Además, con la inclusión de este sistema de tranvía, los tiempos de traslado podrían disminuir significativamente. Según el mismo estudio de Déficit Cero, este podría reducirse a tan solo 20 minutos, siendo esto una diferencia considerable si se compara con el actual tiempo de demora en medios de transporte como lo son las micros o buses eléctricos, los cuales pueden llegar a demorar hasta una una hora en viajes intercomunales.  

También la integración territorial podría mejorar, ya que ciertos sectores siguen teniendo baja oferta de transporte público, por lo que incluir las líneas del sistema del tranvía podría acercar a estos y a sus habitantes que se encuentran más alejados.  

Es cierto que el tranvía podría convertirse en una solución moderna para la movilidad en la conurbación, sin embargo, el mayor enemigo de este plan ha sido la demora, ya que originalmente se contemplaba su ejecución para el segundo semestre de 2023, y tres años más tarde, la población sigue a la espera.

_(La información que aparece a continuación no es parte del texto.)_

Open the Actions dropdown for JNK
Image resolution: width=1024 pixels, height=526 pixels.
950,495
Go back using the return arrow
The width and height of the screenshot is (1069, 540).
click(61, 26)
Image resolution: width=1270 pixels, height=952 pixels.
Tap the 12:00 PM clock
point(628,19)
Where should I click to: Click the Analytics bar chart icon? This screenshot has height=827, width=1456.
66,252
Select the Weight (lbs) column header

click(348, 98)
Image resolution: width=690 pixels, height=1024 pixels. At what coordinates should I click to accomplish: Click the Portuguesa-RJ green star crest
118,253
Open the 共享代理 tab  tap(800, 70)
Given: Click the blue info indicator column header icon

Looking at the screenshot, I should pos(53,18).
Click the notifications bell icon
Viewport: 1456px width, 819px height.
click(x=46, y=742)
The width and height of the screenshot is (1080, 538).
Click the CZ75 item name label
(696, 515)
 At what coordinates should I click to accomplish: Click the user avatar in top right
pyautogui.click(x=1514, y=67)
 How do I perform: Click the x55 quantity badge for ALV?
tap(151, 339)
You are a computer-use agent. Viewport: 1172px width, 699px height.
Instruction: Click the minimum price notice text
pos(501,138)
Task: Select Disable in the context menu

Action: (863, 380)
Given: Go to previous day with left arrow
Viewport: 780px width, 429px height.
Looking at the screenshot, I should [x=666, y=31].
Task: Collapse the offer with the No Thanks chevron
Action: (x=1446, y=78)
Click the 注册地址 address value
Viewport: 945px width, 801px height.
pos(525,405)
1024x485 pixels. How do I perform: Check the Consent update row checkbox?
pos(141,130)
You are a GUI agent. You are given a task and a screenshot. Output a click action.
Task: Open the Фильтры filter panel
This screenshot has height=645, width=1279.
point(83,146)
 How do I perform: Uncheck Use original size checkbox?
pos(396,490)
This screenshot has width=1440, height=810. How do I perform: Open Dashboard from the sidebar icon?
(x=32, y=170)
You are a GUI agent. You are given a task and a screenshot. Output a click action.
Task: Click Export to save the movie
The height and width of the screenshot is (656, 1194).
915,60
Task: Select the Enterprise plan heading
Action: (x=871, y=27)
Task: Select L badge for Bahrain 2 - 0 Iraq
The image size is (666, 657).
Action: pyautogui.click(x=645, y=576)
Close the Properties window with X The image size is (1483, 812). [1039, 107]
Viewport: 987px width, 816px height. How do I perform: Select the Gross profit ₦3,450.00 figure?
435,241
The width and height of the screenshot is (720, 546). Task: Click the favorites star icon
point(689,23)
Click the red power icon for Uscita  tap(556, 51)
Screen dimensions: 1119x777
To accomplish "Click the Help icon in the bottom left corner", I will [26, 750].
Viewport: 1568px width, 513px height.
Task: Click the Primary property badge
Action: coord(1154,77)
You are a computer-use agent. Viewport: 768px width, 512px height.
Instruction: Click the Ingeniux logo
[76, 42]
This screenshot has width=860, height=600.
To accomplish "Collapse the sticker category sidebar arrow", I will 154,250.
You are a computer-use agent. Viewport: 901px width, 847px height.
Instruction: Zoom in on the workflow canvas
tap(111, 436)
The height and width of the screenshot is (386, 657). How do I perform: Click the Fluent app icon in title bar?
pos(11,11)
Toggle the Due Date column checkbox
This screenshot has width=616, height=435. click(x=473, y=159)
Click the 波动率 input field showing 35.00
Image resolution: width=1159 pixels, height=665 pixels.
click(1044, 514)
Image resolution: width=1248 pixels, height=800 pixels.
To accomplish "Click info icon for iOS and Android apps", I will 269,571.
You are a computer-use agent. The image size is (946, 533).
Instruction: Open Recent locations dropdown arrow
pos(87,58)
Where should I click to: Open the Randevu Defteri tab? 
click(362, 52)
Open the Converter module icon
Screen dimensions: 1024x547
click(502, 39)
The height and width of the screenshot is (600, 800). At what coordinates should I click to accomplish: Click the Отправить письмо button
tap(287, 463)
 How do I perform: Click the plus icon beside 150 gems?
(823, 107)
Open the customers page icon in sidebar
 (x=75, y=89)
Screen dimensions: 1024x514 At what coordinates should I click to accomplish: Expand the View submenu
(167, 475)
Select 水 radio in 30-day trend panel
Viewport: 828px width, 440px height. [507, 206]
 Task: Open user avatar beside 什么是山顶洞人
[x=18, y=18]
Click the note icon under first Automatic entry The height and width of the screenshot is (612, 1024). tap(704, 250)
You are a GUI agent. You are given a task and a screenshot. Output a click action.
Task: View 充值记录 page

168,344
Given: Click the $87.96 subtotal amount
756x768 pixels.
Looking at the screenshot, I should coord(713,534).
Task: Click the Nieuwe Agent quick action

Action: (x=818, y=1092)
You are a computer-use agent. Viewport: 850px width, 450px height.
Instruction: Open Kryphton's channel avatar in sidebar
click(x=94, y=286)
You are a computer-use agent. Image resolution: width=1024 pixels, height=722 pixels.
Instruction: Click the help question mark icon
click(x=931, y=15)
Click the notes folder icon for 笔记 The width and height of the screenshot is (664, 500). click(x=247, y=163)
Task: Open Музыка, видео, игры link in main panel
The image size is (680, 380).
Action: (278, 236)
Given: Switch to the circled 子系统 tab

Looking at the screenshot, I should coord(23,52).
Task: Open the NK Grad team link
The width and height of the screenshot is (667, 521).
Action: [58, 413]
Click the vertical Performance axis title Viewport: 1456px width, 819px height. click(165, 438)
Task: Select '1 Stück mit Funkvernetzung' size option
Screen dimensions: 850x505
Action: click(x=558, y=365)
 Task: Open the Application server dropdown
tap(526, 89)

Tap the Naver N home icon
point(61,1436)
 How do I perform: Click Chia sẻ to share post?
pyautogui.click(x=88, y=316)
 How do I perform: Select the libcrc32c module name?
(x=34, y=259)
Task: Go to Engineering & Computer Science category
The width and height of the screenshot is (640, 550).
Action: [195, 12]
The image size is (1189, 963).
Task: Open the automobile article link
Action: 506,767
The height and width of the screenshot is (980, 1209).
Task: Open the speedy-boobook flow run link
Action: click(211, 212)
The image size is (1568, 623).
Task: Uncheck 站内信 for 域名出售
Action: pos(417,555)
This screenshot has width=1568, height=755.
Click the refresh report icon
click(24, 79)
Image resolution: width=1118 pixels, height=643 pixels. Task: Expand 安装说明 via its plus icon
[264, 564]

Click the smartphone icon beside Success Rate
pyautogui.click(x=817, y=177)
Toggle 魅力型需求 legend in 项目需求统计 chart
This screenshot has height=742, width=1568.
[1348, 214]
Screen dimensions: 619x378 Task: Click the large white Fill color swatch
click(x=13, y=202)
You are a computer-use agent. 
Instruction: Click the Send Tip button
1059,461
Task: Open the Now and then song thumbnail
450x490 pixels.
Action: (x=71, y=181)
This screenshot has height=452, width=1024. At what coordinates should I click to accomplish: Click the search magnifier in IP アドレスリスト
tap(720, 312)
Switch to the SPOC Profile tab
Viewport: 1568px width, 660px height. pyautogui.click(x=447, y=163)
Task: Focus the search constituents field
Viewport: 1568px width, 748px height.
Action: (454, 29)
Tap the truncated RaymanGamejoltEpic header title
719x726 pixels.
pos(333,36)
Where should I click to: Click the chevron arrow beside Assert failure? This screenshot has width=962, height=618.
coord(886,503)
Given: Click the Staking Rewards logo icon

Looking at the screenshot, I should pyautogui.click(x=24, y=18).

Es más, el tranvía reapareció en una nueva cartera de proyectos 2024-2026 del Ministerio de Obras Públicas, pero su licitación se proyecta recién para 2029.  

Por lo mismo, no basta con que el proyecto siga siendo contemplado a futuro: se requiere además de planificación, seguimiento y claridad institucional. En este sentido, la Dirección General de Concesiones, organismo que tiene la tuición de la iniciativa, sostuvo una reunión por última vez el 17 de julio de 2025 con el GORE de Coquimbo, mientras que el proyecto continúa en Fase II de Anteproyecto, lo que significa que sigue en etapa de estudios para evaluar su viabilidad bajo el sistema de concesiones.  

Por ello, más que seguir anunciando de forma intermitente el proyecto de tranvía, La Serena  y Coquimbo necesitan que el proyecto deje de ser una promesa y que se transforme, finalmente, en una obra concretada.